TOP 1000 REVIEWERon 29 December 2014
I was first exposed to Gary Becker (as well has his lifelong co-author Richard Posner and Mitchell Polinsky to boot) my Sophomore year in college when I took a seminar in Law and Economics. Back then in 1988 he was one of the few brave academic advocates of drug legalisation (the subject of my eventual paper) and he wrote soooo well, I was hooked. I have followed him since. In recent years I have been an avid reader of the Posner / Becker blog. It has indeed been my first daily click on the Internet, in the hope that they have overnight delivered their trenchant verdict on yet another current issue. That said, I'd never found time for "The Economics of Life," a book I bought a long time ago together with Robert Barro's "Getting it Right." Now, of course, Gary Becker has been taken from us, there will be no more fresh entries in the blog, so I reached into my shelves for a shot of methadone, so to speak.
Sadly, it's not very representative of the rest of his work.
For starters, it's not really a book, it's a compilation of 800-word essays he wrote for Newsweek in the late eighties and early nineties. The timing here is critical. These essays were written at a juncture when "free market" ideology, of which Becker was a prominent preacher, was at its apogee, possibly even its moment of hubris. Keen to give a "coup de grace" to the mortally wounded ideology of central planning and hyper-regulation that suffered its biggest blow with the fall of the Berlin Wall in 1989, Becker is having his own "end of history" moment here. There's nothing that cannot be left to the market according to these essays:
Becker takes aim at every possible form of government participation in the economy, from the public school system, subsidised tuition at state-run colleges and the government monopoly on postal services, all the way to the minimum wage, affirmative action and drug prohibition.
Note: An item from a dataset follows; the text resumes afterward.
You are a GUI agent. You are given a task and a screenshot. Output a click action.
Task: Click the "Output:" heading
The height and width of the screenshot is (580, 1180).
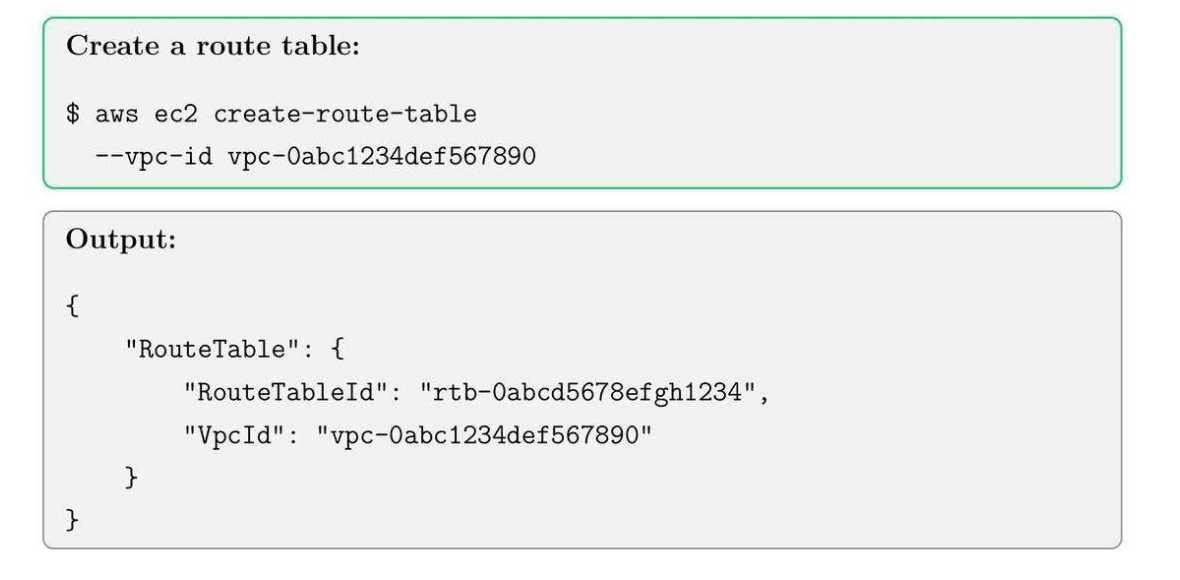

He speaks in favor of workfare over welfare, advocates the post-Vietnam status quo when it comes to voluntary (professional to you and me) military service over the draft, and puts in a big plug for NAFTA. There's also some stuff that already identifies him as an old man, like when he wants to turn back the clock on no-fault divorce or when he cannot drop the point on what he perceives to be pay restrictions against college athletes.
With twenty to thirty years' hindsight, one would have to say he scores no better than 50:50 on his judgments.
Becker very accurately predicts the student loan debacle we are about to find ourselves in today: the trillion dollar market for unserviceable debt cannot be regulated away neither by having the government stand behind it nor by making it impossible to write off; his recommendation (coming from the right, funnily enough) that people ought to be forced to buy health insurance (p.41 in the book) has found its embodiment in Obamacare; affirmative action is now deemed to have run its course as minorities have made it to the highest echelons of academia and society; even leftists today are prepared to agree that there are undeniable benefits from free trade, while the wealthy are now pretty much ready to accept that government handouts will have to be means-tested, just like Becker says they should be.
But history has been less kind to his fixation on education vouchers, society is groaning under the weight of higher state-school college tuition (that has come to pass due to busted state budgets rather than ideology), workfare, instituted under Clinton, has been a disaster for the children of the single mothers who were forced to take on jobs and even the "voluntary" nature of the military, while impossible to reverse, is blamed by many as one of the main causes for the way the US sleepwalked into two wars it could only lose.
All that said, these Newsweek columns are not without merit. At the time when they were written they provided to many readers their first exposure to a way of thinking about the economy that was not yet taught in college. If you were a college student in 1985, your main Economics text, Samuelson, had a prediction for the date the Soviet economy would surpass the American. In that context, these columns would have been a breath of fresh air.
And if Becker had hung on a bit longer, I suspect he'd finally see his (rather premature) prediction that the "time is ripe" for drug legalisation come true.
From where we stand today, however, you are well advised to look up in the table of contents the date on which every essay was written, or else you will be disappointed. So while the book scores well as a historical document, or a place to establish what the "free market" book-end could be defined on this wide variety of topics, it fails (and if fails rather dismally) to rise to the standard of analysis, let alone humility, that you would be used to if you were a regular reader of the author's blog.